**Your goal:** Exactly and only the lines below from the one containing "The width and" down to the one containing "Task: Open the Agenda calendar module" are wanted, both included; please exclude every picture.

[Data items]
##########

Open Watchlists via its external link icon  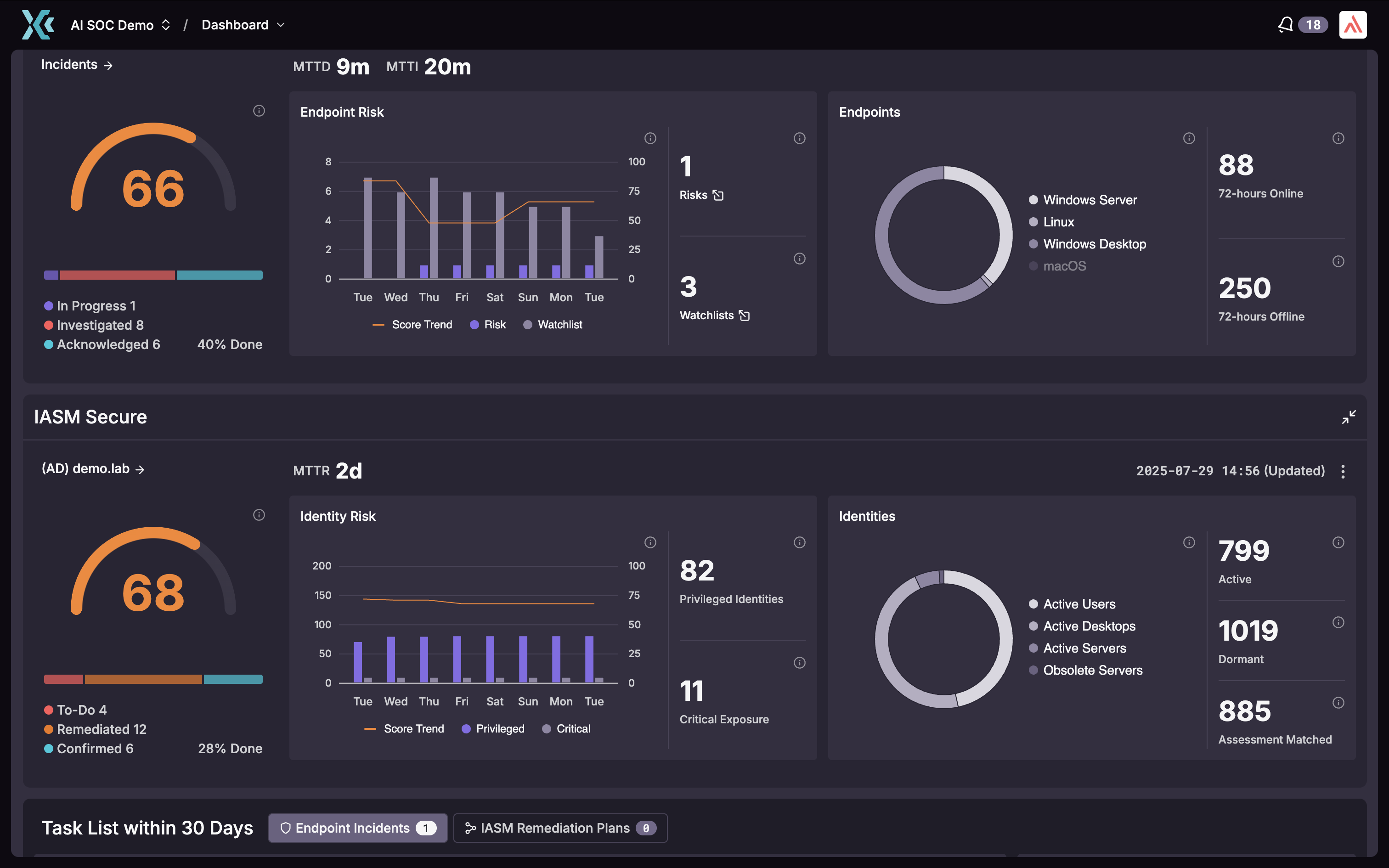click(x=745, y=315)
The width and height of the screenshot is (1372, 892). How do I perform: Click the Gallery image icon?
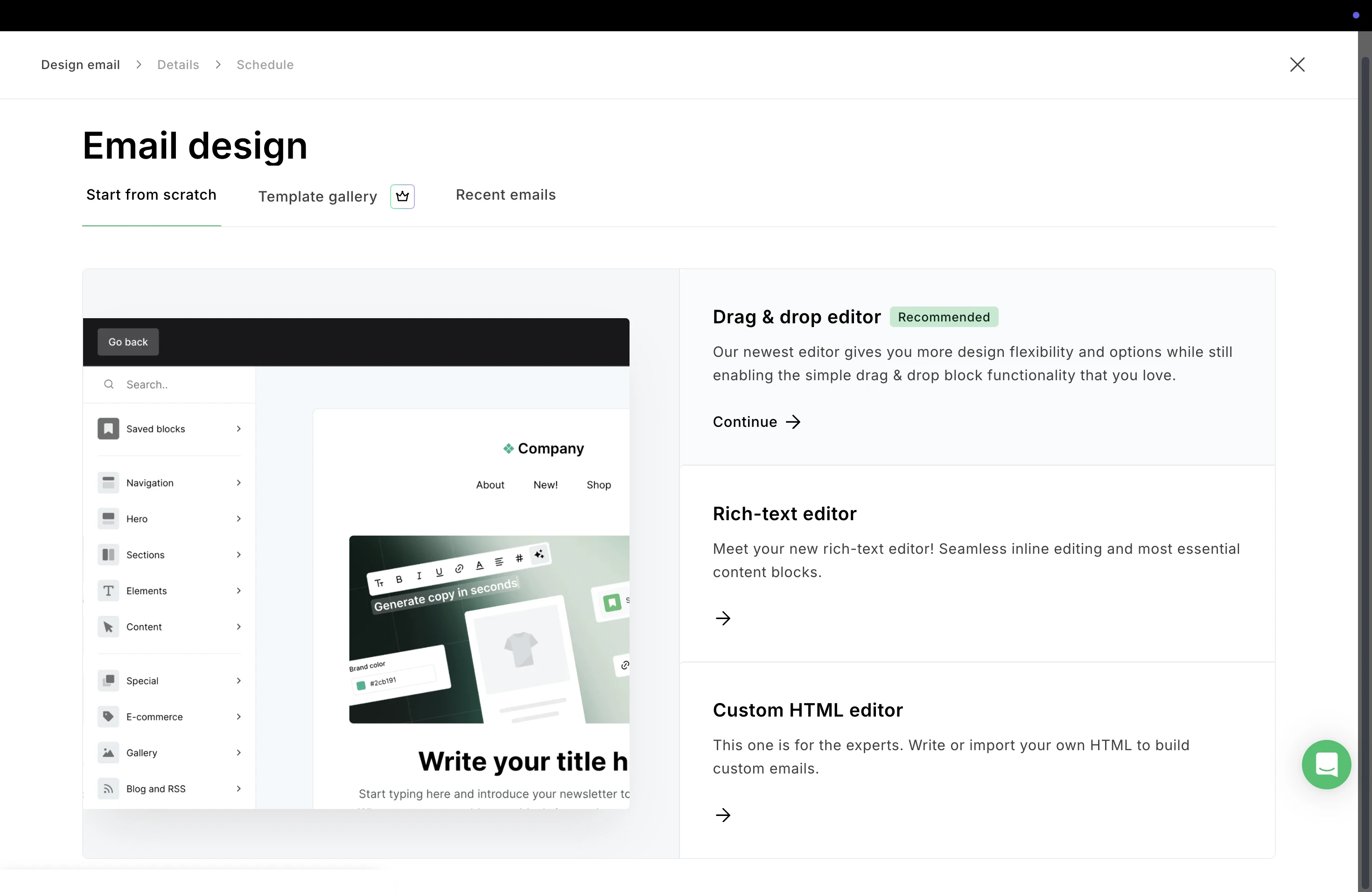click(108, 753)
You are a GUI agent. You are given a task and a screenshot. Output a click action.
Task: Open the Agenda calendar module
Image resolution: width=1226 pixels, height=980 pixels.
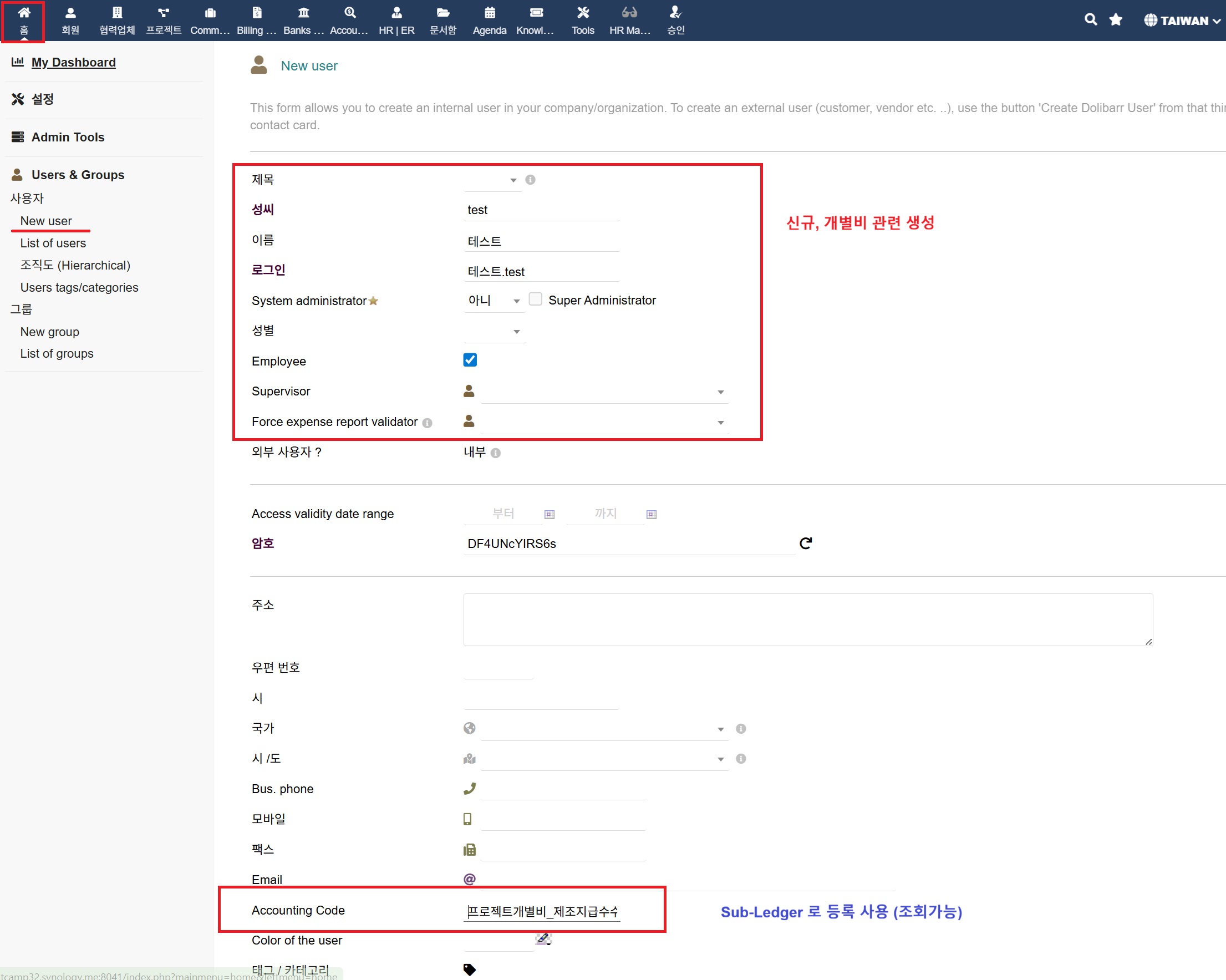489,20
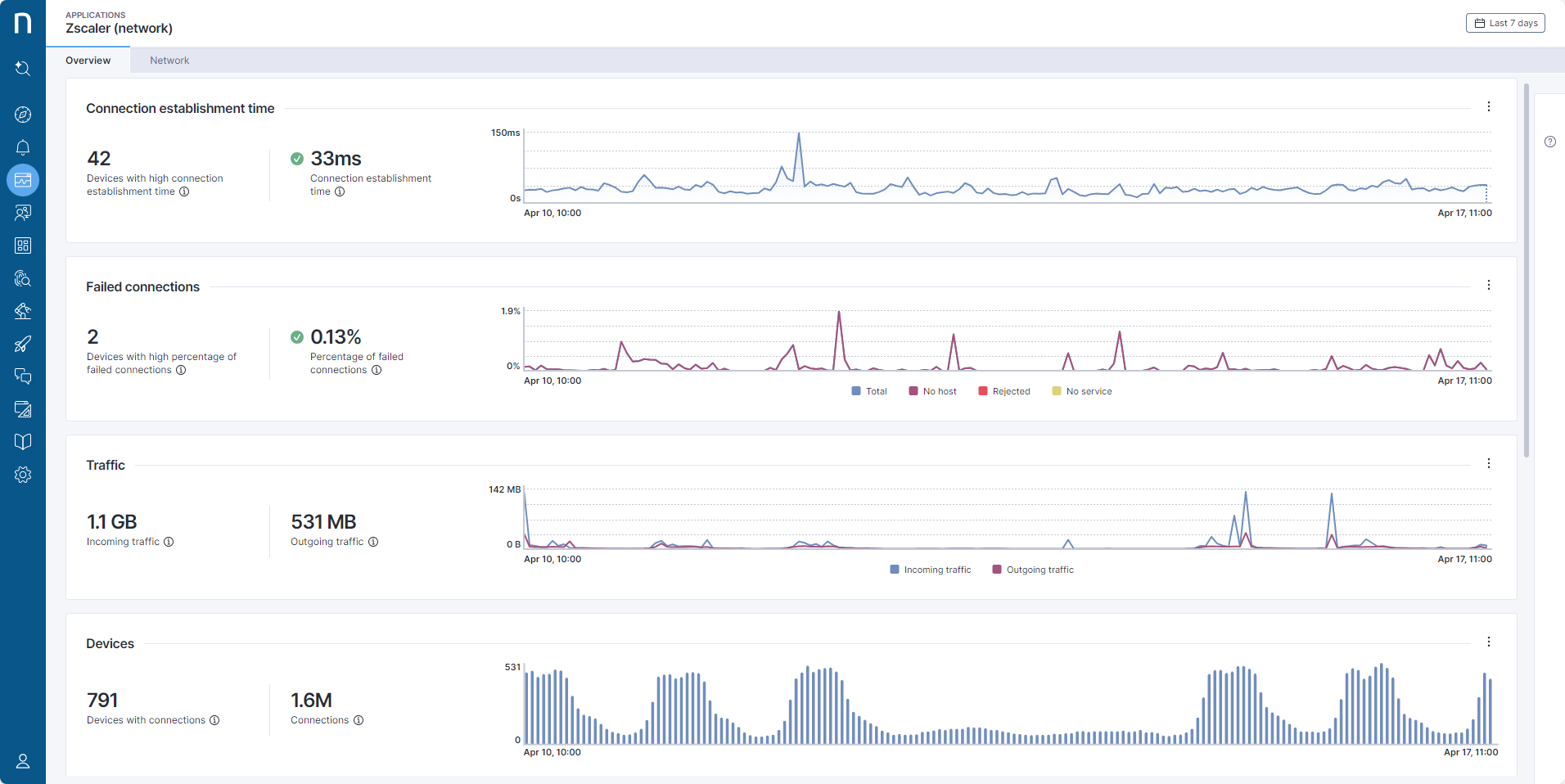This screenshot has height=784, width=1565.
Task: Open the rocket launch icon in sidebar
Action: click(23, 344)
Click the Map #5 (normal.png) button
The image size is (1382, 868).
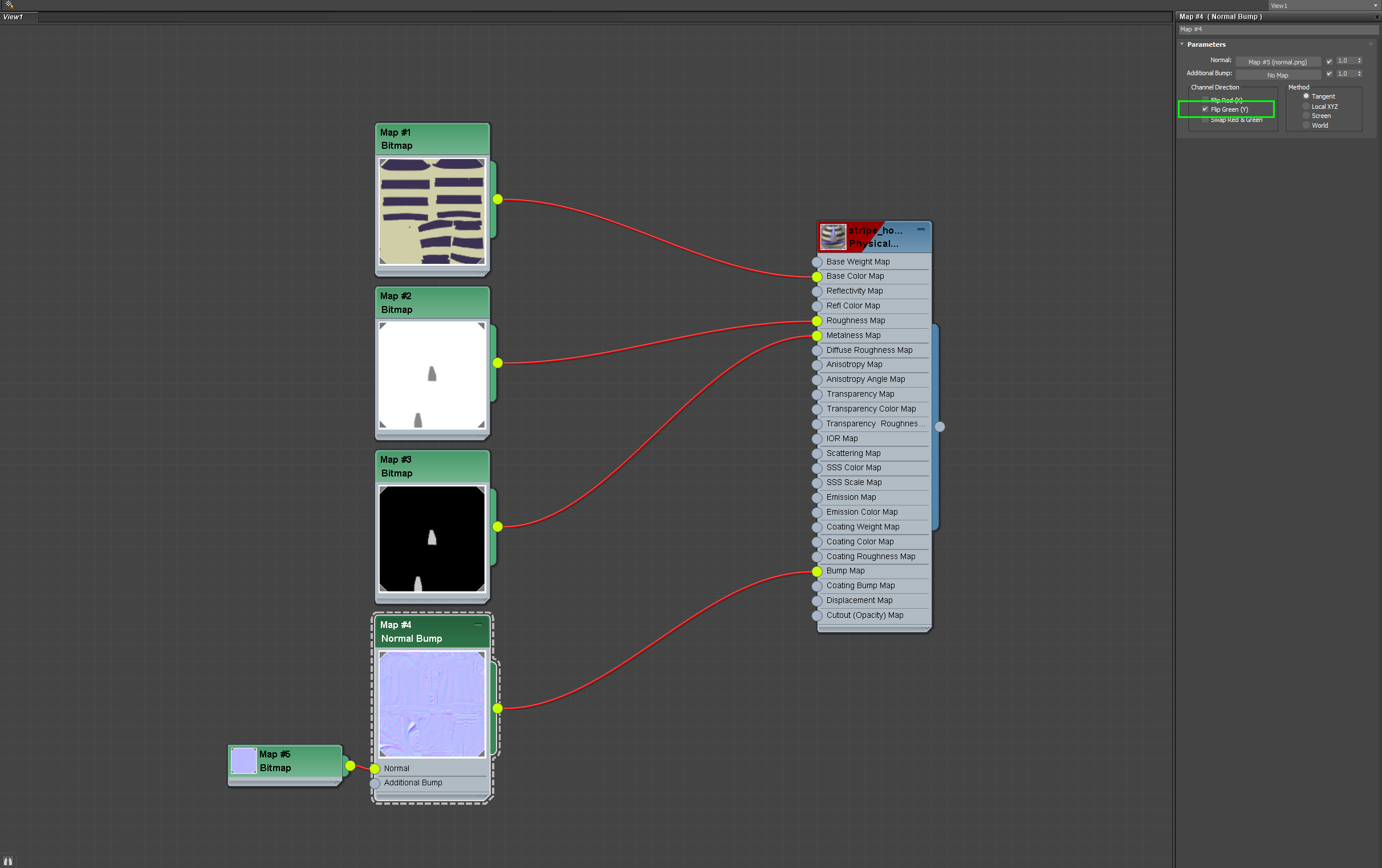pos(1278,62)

##########

**Your response:**
The width and height of the screenshot is (1372, 892). How do I perform: Click the Gallery image icon?
click(108, 753)
You are a GUI agent. You are given a task and a screenshot. Output a click action.
Task: Open the Agenda calendar module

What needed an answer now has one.